Consuelo Mack, Wealth Track

-Need advise on how to diversify a stock portfolio? Want to be in the know on the newest and hottest initial public offerings? Well too bad because Mr. Consuelo has only one track to success and that's the fast one. Specializing in junk bonds grade BB and lower, Mr. Mack's greasy hair and two piece suit approach to finance will give you a first class ticket aboard the quickest locomotive on the Wealth track. Grab a pen and take notes Wednesdays at 5:18 am.

Vets in Practice

-What do you get when a group of inexperienced veterinarians set up shop in a small town full of sick animals? You get what you'd pretty much expect, a lot of chances to save a pet's life without the proper no-how to complete the task. Watch Billy cry as Dr. Jenkins breaks the news that he and his staff couldn't save old Benji from that broken leg. Tune in for all the high jinks, Thursdays at 11:58pm.

Preserving the Legacy

-Rob Smolquist, a middle aged gym teacher, wants to pass the glory, that led him to three straight high school basketball scoring titles, on to his son Moe. But in this case, father isn't like son, and son's not like father. Rob wants Moe to learn the importance of a good drop step, while all Moe wants to do is eat paste and collect Pokeman cards. Watch Rob blow his lid with frustration, Thursdays at 1:12am.

GED Connection

-Make sure to get in on this informal round table discussion featuring a panel made up entirely out of out-of-work people with a high school equivalent education. Anything goes, no topics go untouched while a few get beaten to death. Popular topics include, "Why I ain't got no job?" "Who be feedin my kids?", and "I heard he got a job" The drama is real and so are the shattered dreams. This show makes that community college associates degree shine bright as gold. Check it out, Fridays at 4:15 am.

Dealing with Diversity

-This old fashioned community known as Whitefish Bay can feel the walls of diversity closing in on them and they don't like it.
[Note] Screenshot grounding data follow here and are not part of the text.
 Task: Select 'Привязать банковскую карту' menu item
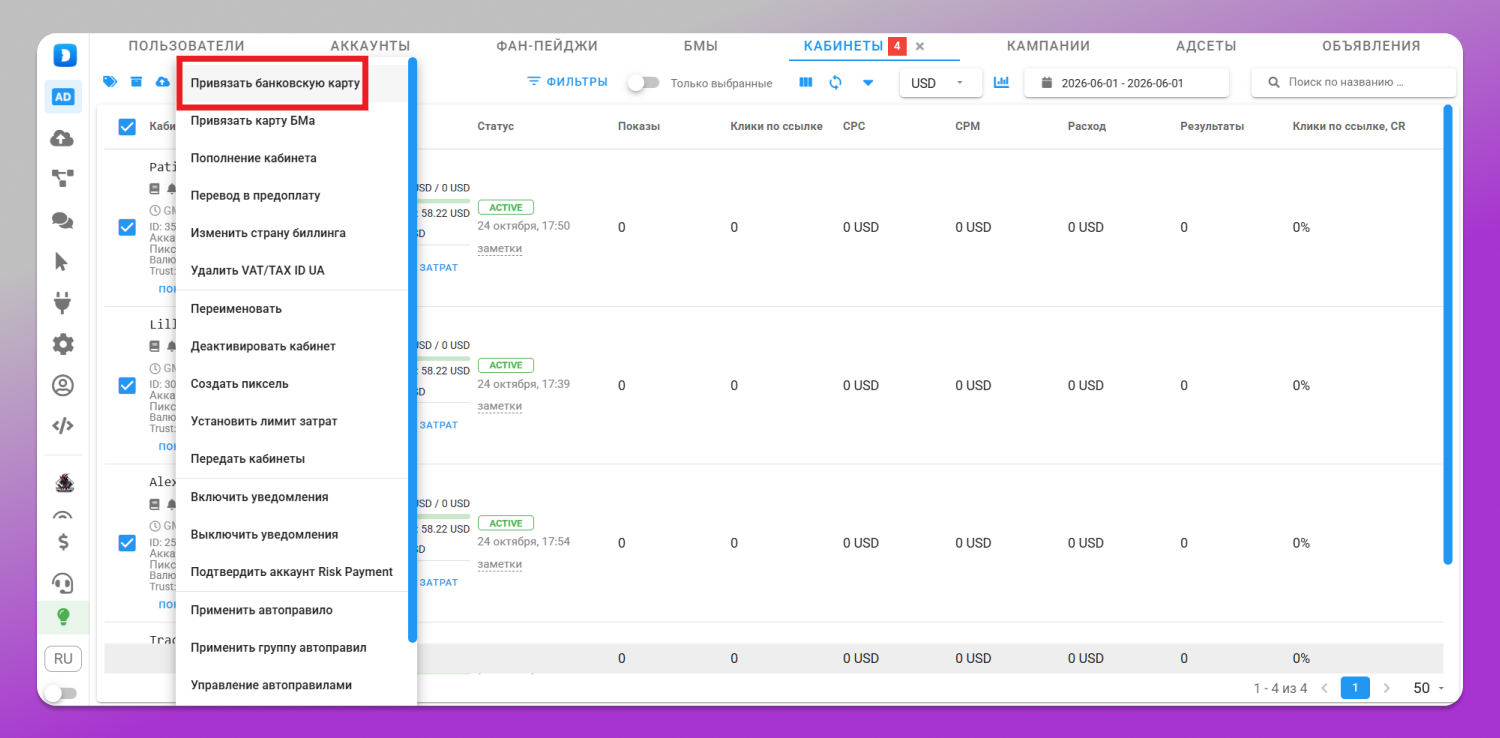point(275,83)
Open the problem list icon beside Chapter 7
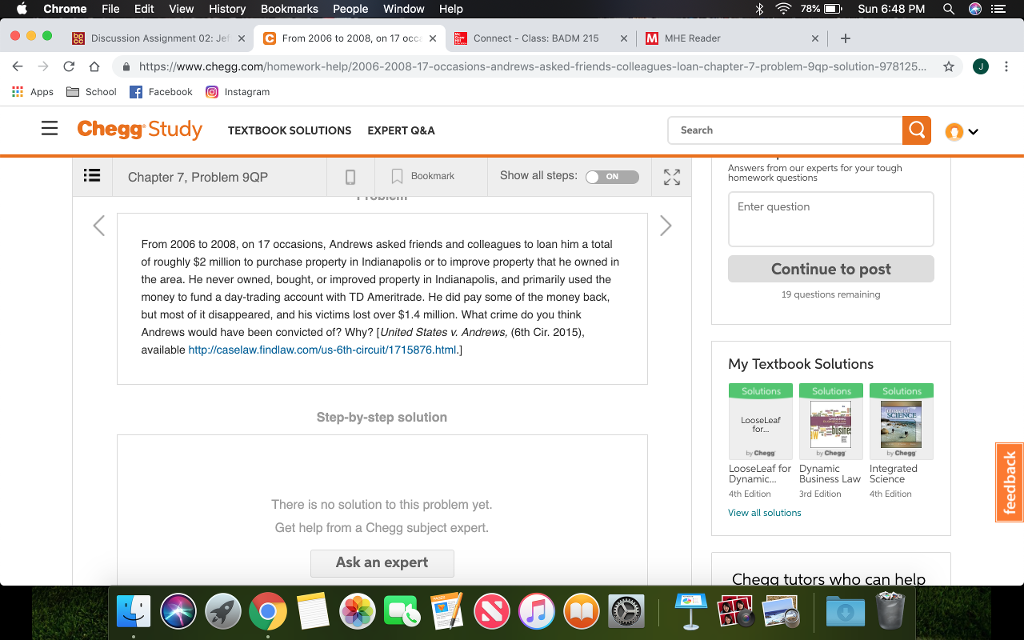Screen dimensions: 1024x640 tap(92, 176)
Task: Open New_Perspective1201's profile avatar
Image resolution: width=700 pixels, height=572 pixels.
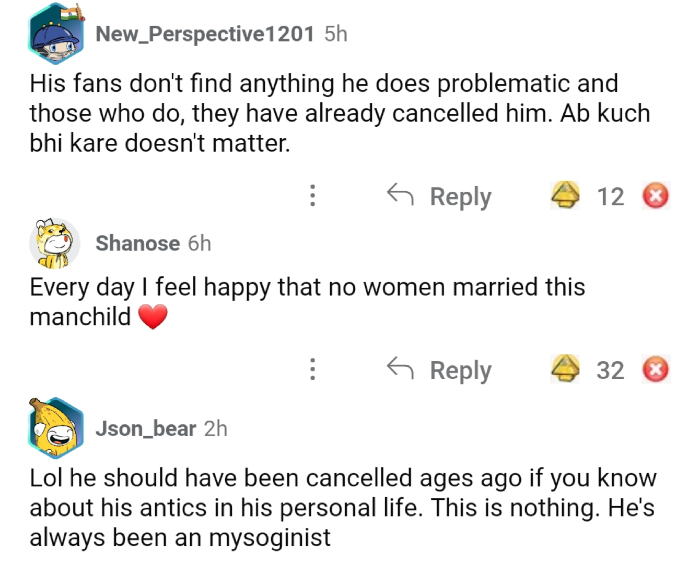Action: 55,36
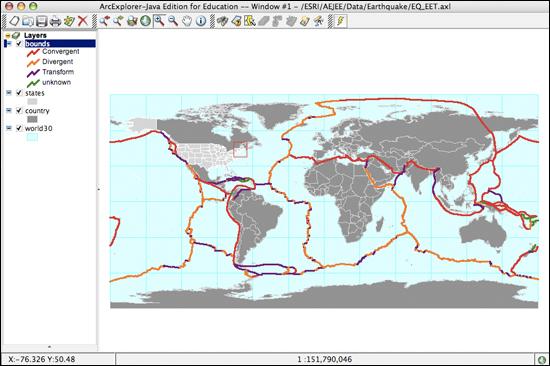Image resolution: width=550 pixels, height=366 pixels.
Task: Click the red X remove layer icon
Action: coord(83,21)
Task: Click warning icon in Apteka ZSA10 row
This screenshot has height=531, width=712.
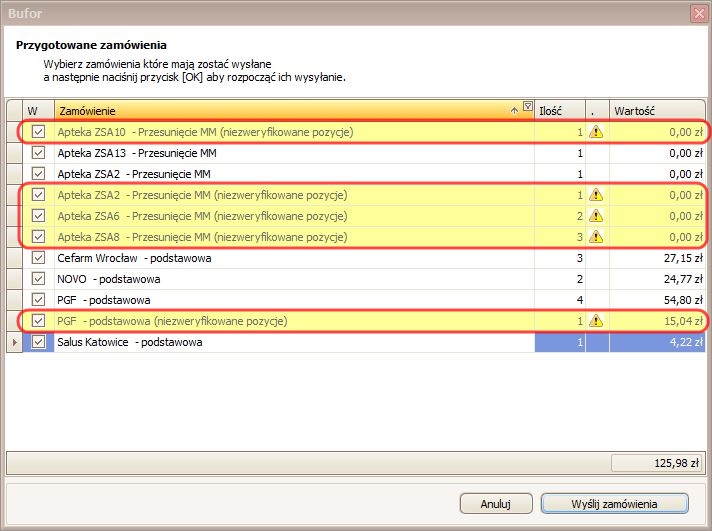Action: (597, 132)
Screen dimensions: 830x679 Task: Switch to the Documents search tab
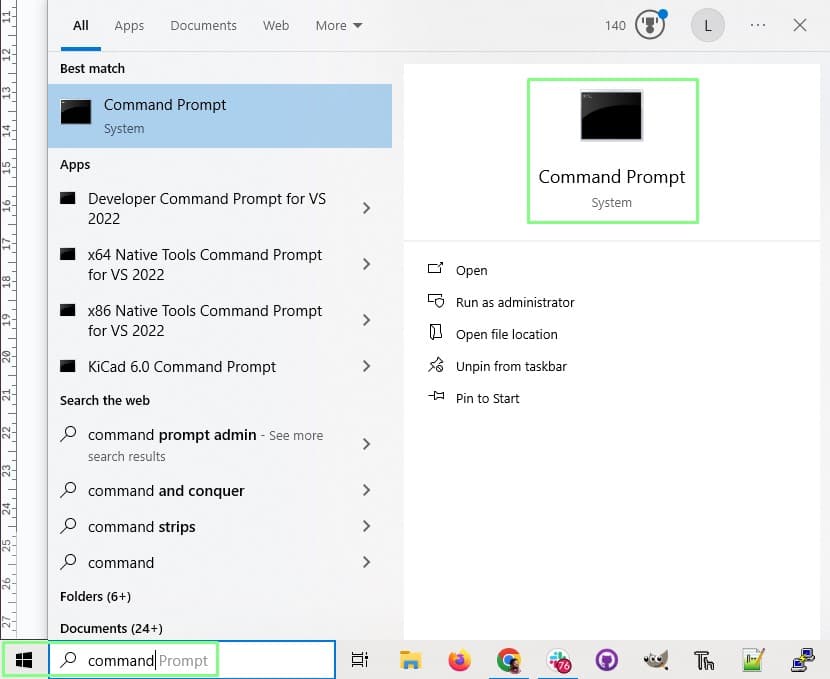203,26
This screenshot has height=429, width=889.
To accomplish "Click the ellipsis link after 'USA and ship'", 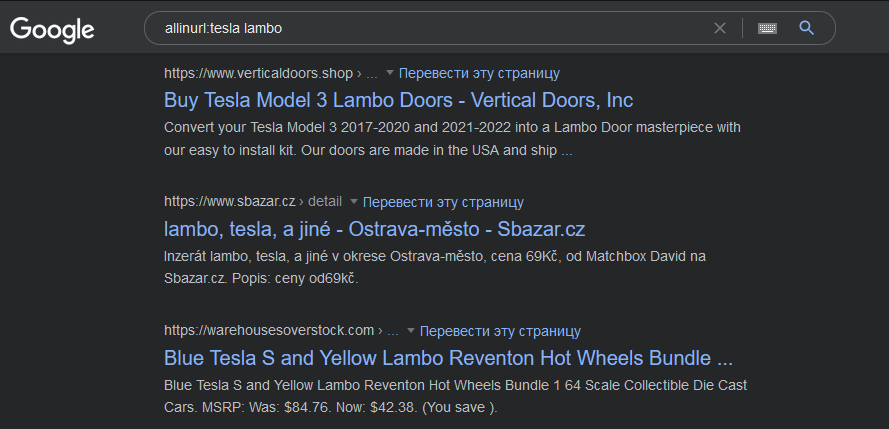I will pos(567,151).
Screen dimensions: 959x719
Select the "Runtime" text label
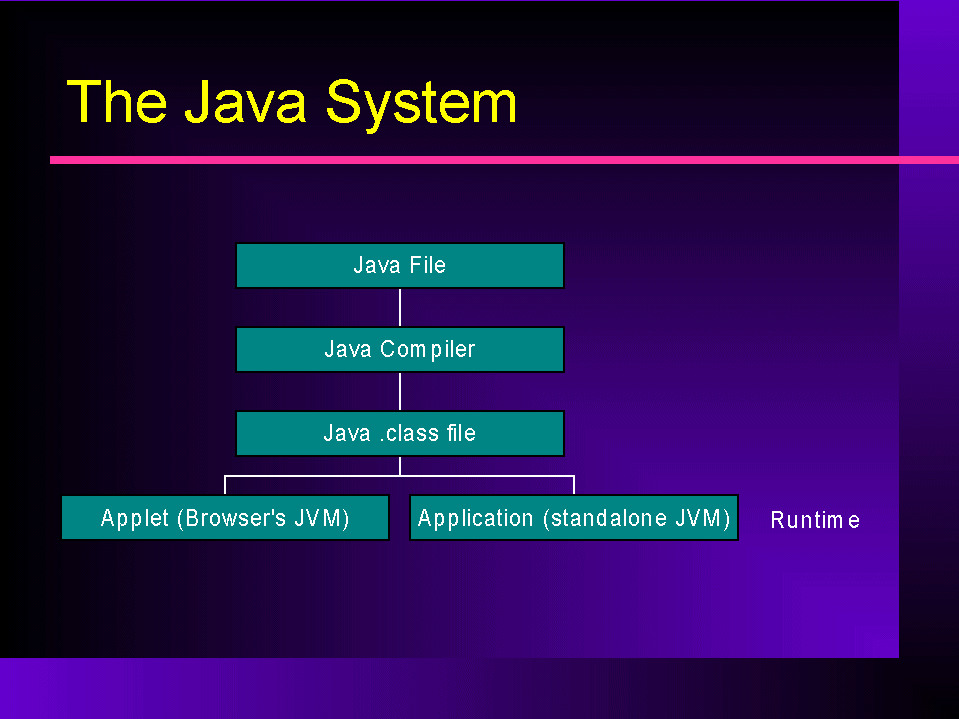point(815,520)
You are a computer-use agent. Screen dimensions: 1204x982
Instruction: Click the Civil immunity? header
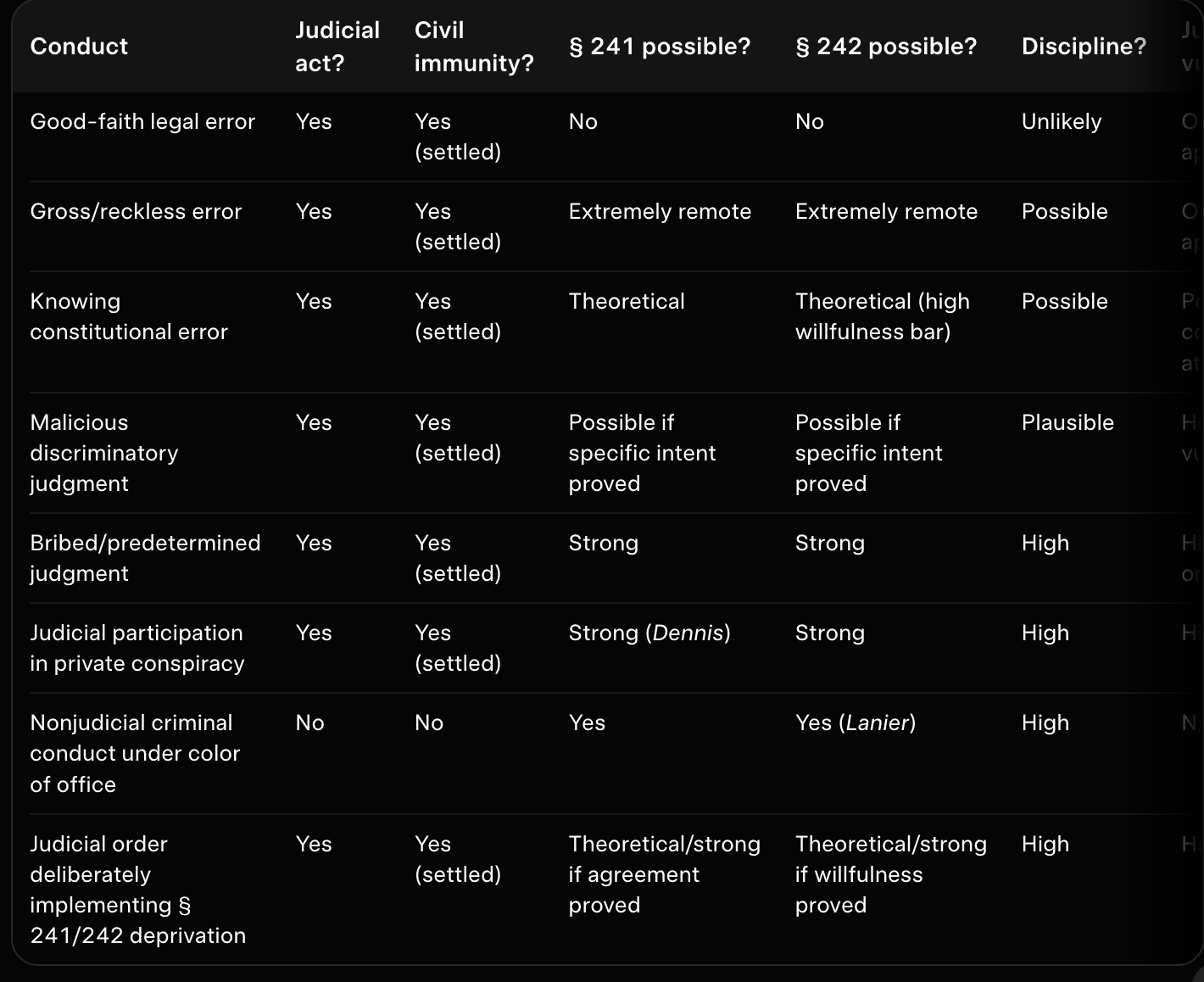click(x=474, y=47)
This knowingly racist community embraces change the way Jessica Simpson embraces common sense. When Jamaal, a kid from the wrong side of the river decides to grab a bite to eat at Jim's diner, the city raises its collective eyebrow. Tune in this week when Pedro goes to the super market and realizes he's not in Kansas anymore, Fridays at 2:30 am.

Speaking with Confidence

-This shameless series takes a double-mirrored look into the world of speech therapy. Chuckle along as patients of doctor Gus Sellnick try to spit out words even the most retarded of people can pronounce. Speech impediment is no laughing matter, unless you're on the outside looking in, then I guess it is pretty damn funny. T-t-t-t-tune in on Saturday mornings at 3:37 am.


Comments:
I heard that Preseriving the Legacy has been renewed for 15 more seasons and a new host will be on board in 3 years. His name, Ryan Wietor.

Also, the GED connection is quite an interesting show. Coincidently many of the panel members have come to me looking for work, and when I ask them if they can pass a drug test today, most of them say they can't. The others, I just can't find work for some of these idiots.
 
Haus, are you drinking during school hours again? That last post didn't make any sense, but that's just me talking.
 
Haus, my apologies, after reading over the alleged drunk post a fews times, it is really quite funny. May I suggest a few strategically placed comma's to really bring out the "man rape" in your story.
 
A Day in the Life in the H-Sizzle:
Two young Midwestern lads really get after when they invest in a barrel of whiskey in their apartment. See them sin their way across the left coast on Tuesday nights at 7:00p.m.